STATED EXERCISE:
Rewrite these entries with every "Click" replaced by "Select" and nothing else changed. Leave the pictures out.

PROVIDED DATA:
+ + + +
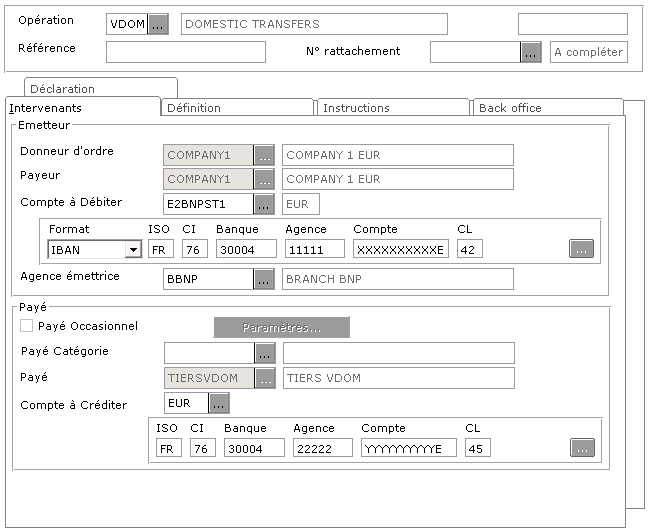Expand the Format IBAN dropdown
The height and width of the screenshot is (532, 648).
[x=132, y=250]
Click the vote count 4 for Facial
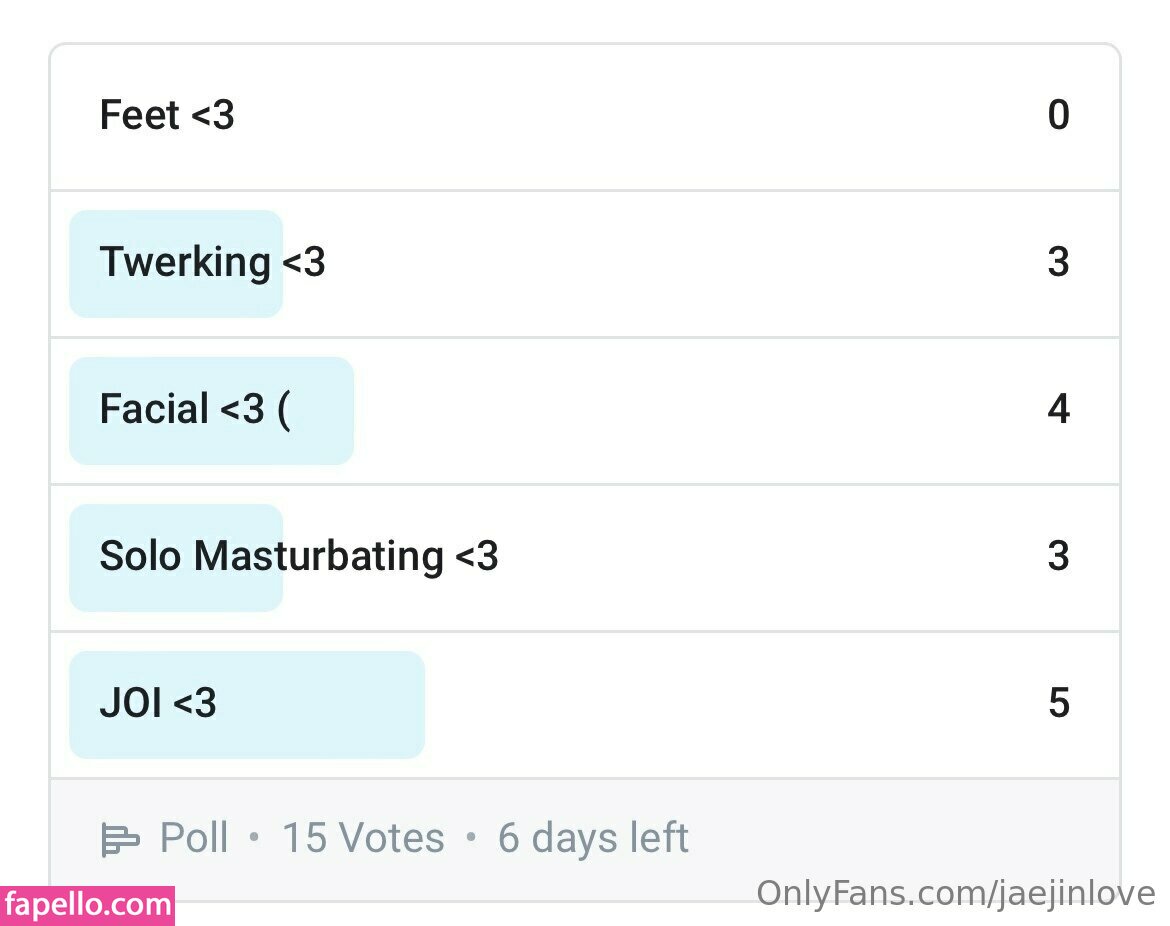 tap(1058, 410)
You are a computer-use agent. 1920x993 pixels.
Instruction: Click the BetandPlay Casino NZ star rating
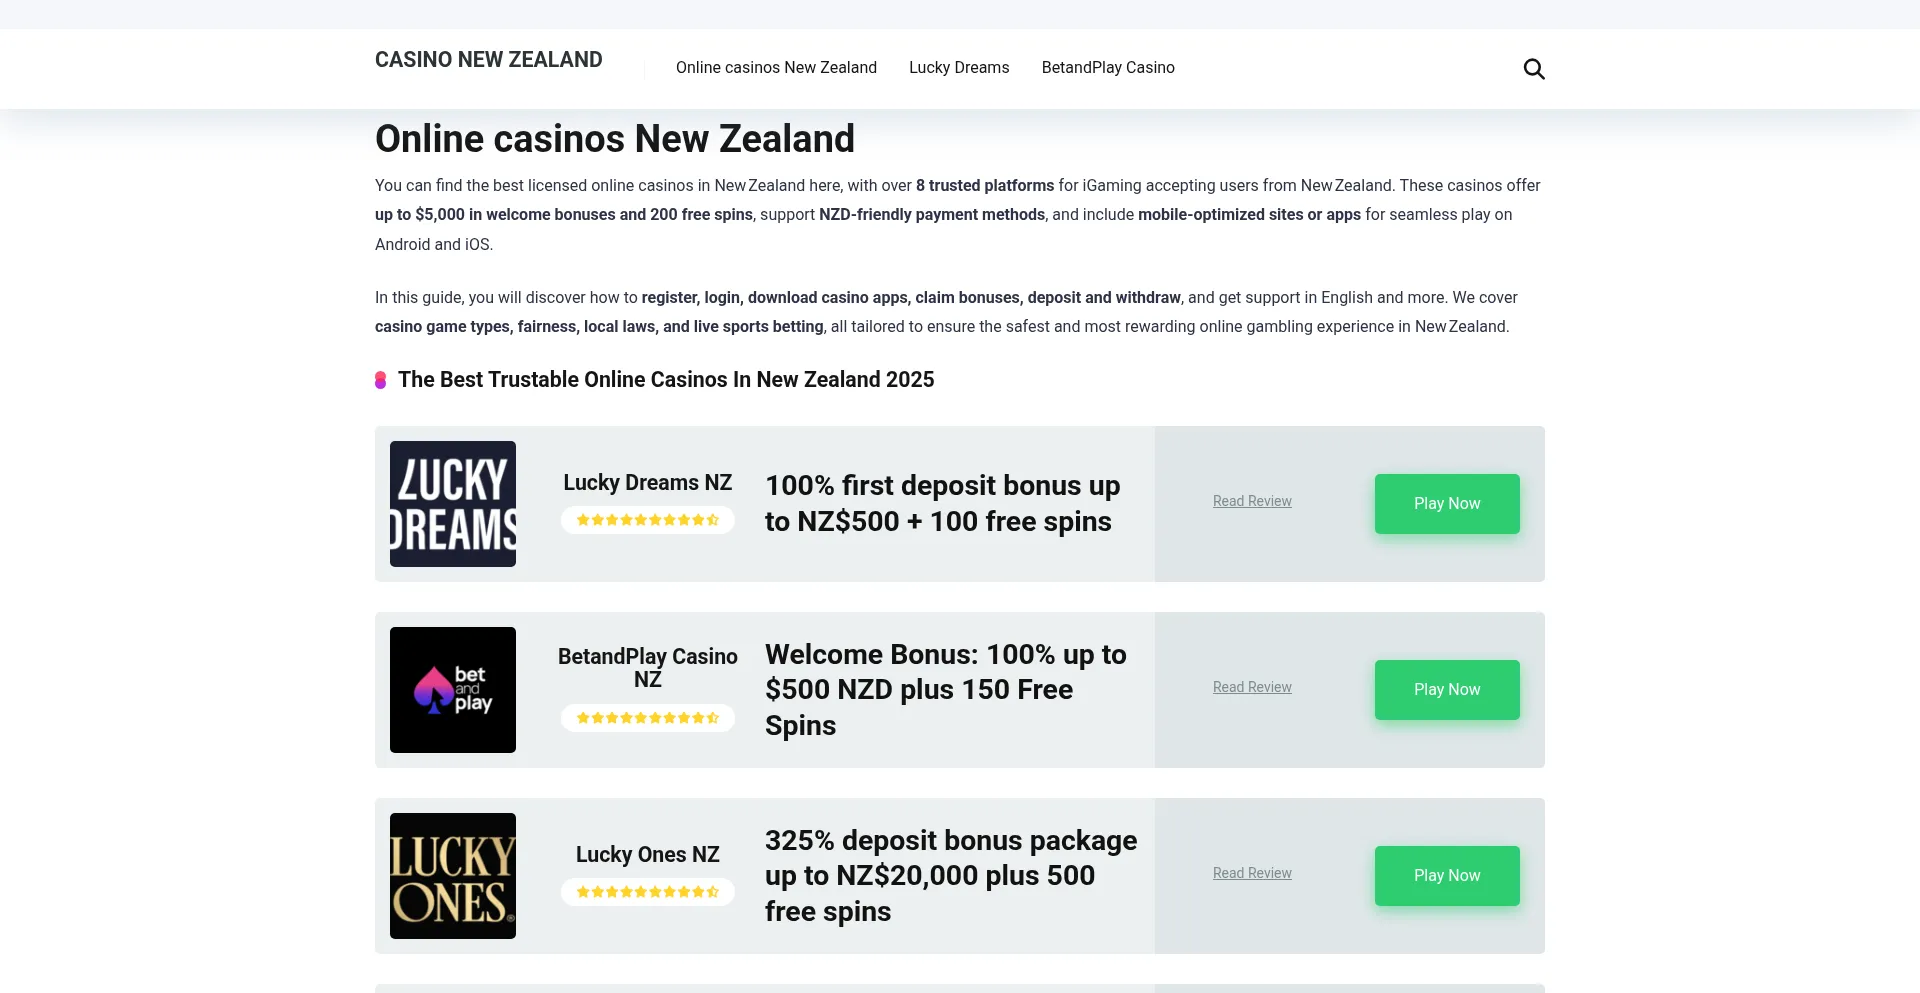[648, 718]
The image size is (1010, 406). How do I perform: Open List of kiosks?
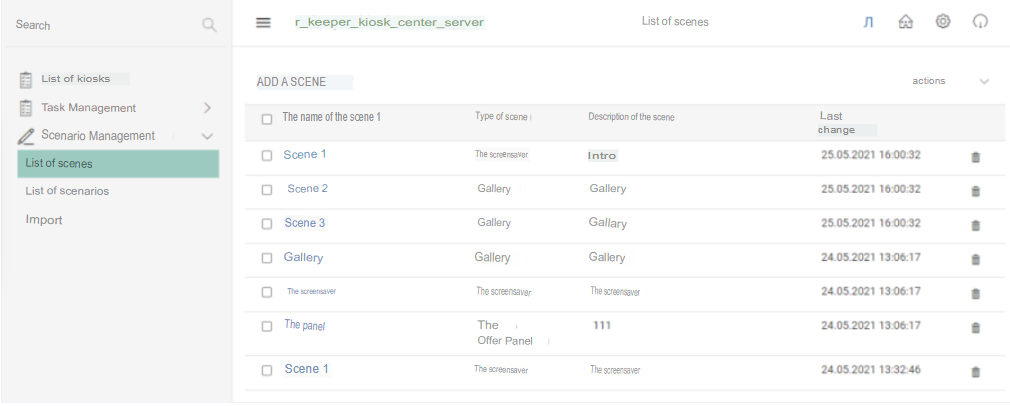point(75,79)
+ + + +
SOLVED PROBLEM:
Expand the Format IBAN dropdown
The height and width of the screenshot is (532, 648).
[x=132, y=250]
Select the vote count 4 for Facial
 tap(1058, 410)
You are a computer-use agent. 1920x993 pixels.
Instruction: Select the BetandPlay Casino NZ star rating
[648, 718]
The image size is (1010, 406). How do I perform: Open List of kiosks?
point(75,79)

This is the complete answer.